过氧化物酶体和初级溶酶体的形态与大小类似，但过氧化物酶体中高浓度的尿酸氧化酶等常形成晶格状结构，因此可作为电镜识别的主要特征。此外，这两种细胞器在成分、功能及发生方式等方面都有很大的差异，详见表5-2所示。

2.过氧化物酶体的功能

过氧化物酶体是一种异质性细胞器，不同生物的细胞中，甚至单细胞生物的不同个体中所含酶的种类及其使的功能都有所不同。如在含糖培养液中生长的酵母细胞内过氧化物酶体的体积很小；但当它生长在含甲醇培养液中时，其体积增大、数量增多，可占细胞质体积的80%以上，并能氧化甲醇；当酵母生长在含脂肪酸培养基中，则过氧化物酶体非常发达，并可把脂肪酸分解成乙酰辅酶A供细胞利用。

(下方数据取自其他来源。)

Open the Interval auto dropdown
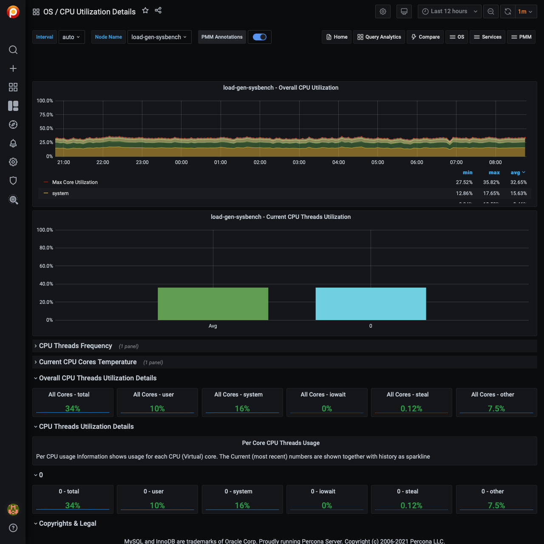 tap(71, 37)
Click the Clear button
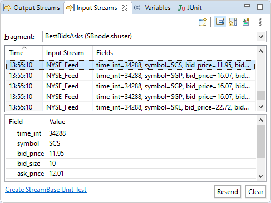 [x=255, y=192]
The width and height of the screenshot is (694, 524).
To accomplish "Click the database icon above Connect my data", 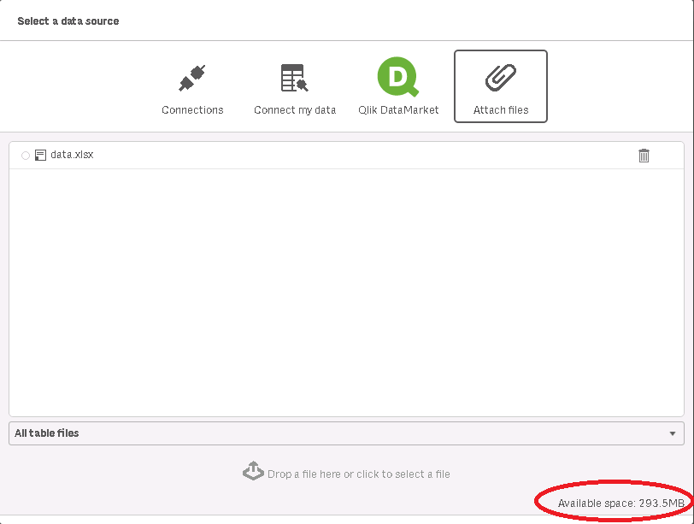I will tap(293, 76).
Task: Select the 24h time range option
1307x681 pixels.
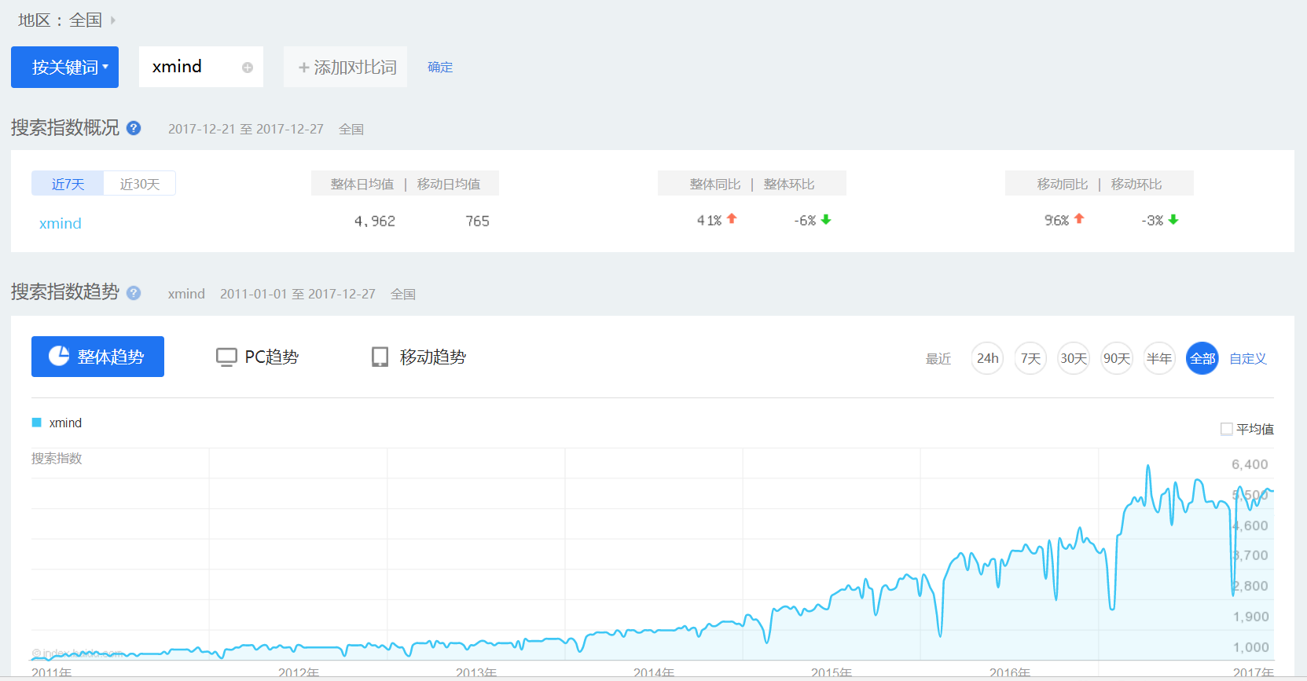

对动物细胞过氧化物酶体的功能了解很少，已知在肝细胞或肾细胞中，它可氧化分解血液中的有毒成分，起到解毒作用，例如饮酒后几乎半数的酒精是在过氧化物酶体中被氧化成乙醛的。

过氧化物酶体是真核细胞中直接利用分子氧的细胞器，其中常含有两种酶：一是依赖于黄素(FAD)的氧化酶，其作用是将底物氧化降解，并产生H₂O₂；二是过氧化氢酶，其含量常占过氧化物酶体蛋白质总量的40%，它的作用是将H₂O₂分解，形成水和氧气。由这两种酶催化的反应，相互偶联，从而使细胞免受H₂O₂的毒害。氧化酶和过氧化氢酶之间可以形成一个简单的呼吸链，但不起能量转换的作用。 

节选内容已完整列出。